11,000 calls in 2 days

Mr. Keyes, who ranked last in the field of nine GOP candidates in the latest CNN/Time poll, says he is making a financial sacrifice by running for president.

But the speaking fees he is earning are, in part, an outgrowth of his campaign, as appearances on CNN, C-SPAN and talk radio programs bring his rhetorical talents to a wider audience. A rebroadcast of a Keyes speech in February on the syndicated radio program "Focus on the Family," which airs on more than 1,500 stations, generated a heavy response, more than 11,000 phone calls in two days.
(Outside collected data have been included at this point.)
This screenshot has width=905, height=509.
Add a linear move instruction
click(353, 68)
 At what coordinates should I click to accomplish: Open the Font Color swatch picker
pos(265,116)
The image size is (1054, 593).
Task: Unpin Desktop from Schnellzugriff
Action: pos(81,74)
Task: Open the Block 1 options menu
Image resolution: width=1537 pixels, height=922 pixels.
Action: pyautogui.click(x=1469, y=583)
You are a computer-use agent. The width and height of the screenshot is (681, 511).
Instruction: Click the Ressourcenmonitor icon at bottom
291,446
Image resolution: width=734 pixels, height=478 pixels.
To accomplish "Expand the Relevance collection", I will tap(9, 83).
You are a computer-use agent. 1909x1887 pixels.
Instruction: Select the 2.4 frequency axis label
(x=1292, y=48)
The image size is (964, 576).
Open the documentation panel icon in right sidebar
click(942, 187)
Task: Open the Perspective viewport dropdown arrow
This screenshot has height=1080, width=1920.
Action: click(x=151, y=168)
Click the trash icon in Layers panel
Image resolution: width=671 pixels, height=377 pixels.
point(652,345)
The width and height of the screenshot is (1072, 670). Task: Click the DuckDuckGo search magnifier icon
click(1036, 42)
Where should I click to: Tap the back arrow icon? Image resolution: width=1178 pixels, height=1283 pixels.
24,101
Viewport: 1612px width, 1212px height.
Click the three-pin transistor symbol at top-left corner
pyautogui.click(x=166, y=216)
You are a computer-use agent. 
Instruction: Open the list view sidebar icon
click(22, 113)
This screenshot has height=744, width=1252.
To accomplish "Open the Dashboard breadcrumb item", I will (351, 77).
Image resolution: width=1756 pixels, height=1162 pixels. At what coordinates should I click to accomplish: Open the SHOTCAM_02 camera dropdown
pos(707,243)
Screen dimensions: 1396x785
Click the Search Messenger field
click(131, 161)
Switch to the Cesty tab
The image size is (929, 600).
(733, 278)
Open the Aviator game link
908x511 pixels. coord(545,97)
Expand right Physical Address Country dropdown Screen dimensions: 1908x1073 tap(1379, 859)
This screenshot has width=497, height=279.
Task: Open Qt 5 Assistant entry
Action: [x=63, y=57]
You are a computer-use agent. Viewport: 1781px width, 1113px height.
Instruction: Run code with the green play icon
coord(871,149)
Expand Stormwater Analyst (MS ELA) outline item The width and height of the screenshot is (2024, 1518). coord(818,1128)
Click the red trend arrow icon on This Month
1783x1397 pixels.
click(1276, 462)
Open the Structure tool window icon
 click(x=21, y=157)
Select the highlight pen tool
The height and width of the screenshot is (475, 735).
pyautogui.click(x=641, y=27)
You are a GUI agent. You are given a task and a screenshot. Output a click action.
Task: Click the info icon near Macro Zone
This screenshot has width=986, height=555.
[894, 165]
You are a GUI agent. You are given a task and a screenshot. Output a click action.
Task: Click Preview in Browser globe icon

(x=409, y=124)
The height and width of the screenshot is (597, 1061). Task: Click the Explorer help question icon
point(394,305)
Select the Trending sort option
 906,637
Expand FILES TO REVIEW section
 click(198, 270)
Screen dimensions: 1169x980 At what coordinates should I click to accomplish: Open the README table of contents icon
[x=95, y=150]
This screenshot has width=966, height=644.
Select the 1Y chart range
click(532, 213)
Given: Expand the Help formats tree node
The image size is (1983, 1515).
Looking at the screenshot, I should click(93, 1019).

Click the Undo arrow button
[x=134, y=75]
That exposure could translate into marketability -- and potentially higher fees -- on the lecture circuit once the campaign ends. Mr. Keyes, who declines to discuss what he is charging now, says he got between $5,000 and $10,000 per speech before his presidential run.

Conflicting stories

It was his speaking abilities that first brought Mr. Keyes to the attention of Mr. Rocker, a political fund-raising specialist from Atlanta, who was working last year for John Knox, a Republican gubernatorial hopeful in Georgia.

Mr. Keyes made three appearances last year endorsing Mr. Knox. He charged the campaign a total of $5,000, plus zTC expenses, for his services. Visiting celebrities usually are reimbursed only for their expenses, if that.

"His wife called, and she wanted to make sure we'd send Alan the money. She said, 'This is the way that Alan makes a living. He has to get paid,' " Mr. Rocker recalled.

Last fall, after Mr. Knox had been defeated, Mr. Rocker and another former Knox campaign official drove to Nashville, Tenn., where Mr. Keyes was appearing that day, to urge him to run for president.

Mr. Keyes recalls, "My reaction was, 'Excuse me? This doesn't make a whole lot of sense. I just got through losing two Senate races and you're coming and asking me to run for president?' "

But within weeks, Mr. Keyes had authorized an exploratory committee, which opened in Atlanta in January. Mr. Rocker ran ** the effort as finance director.

After helping raise more than $300,000 during the first six months of the year, Mr. Rocker left the campaign, saying he was "just sick of him."

Asked about Mr. Rocker at the start of Thursday's interview, Mr. Keyes said he was not unhappy with his former aide's performance. "Art would still be with the campaign if he wanted to be. It was his choice," he said.

But the next day, the campaign distributed a statement from press secretary Bill Kling that accused Mr. Rocker of being the source of "serious, still-unresolved discrepancies in the finances" the exploratory committee.

"Mr. Rocker apparently was unable to cope with the stress of a presidential campaign," said the statement, which also said that Mr. Rocker had resigned after being given an ultimatum by Mr. Keyes.

Mr. Rocker denied the allegations and said that he was unaware of any discrepancies.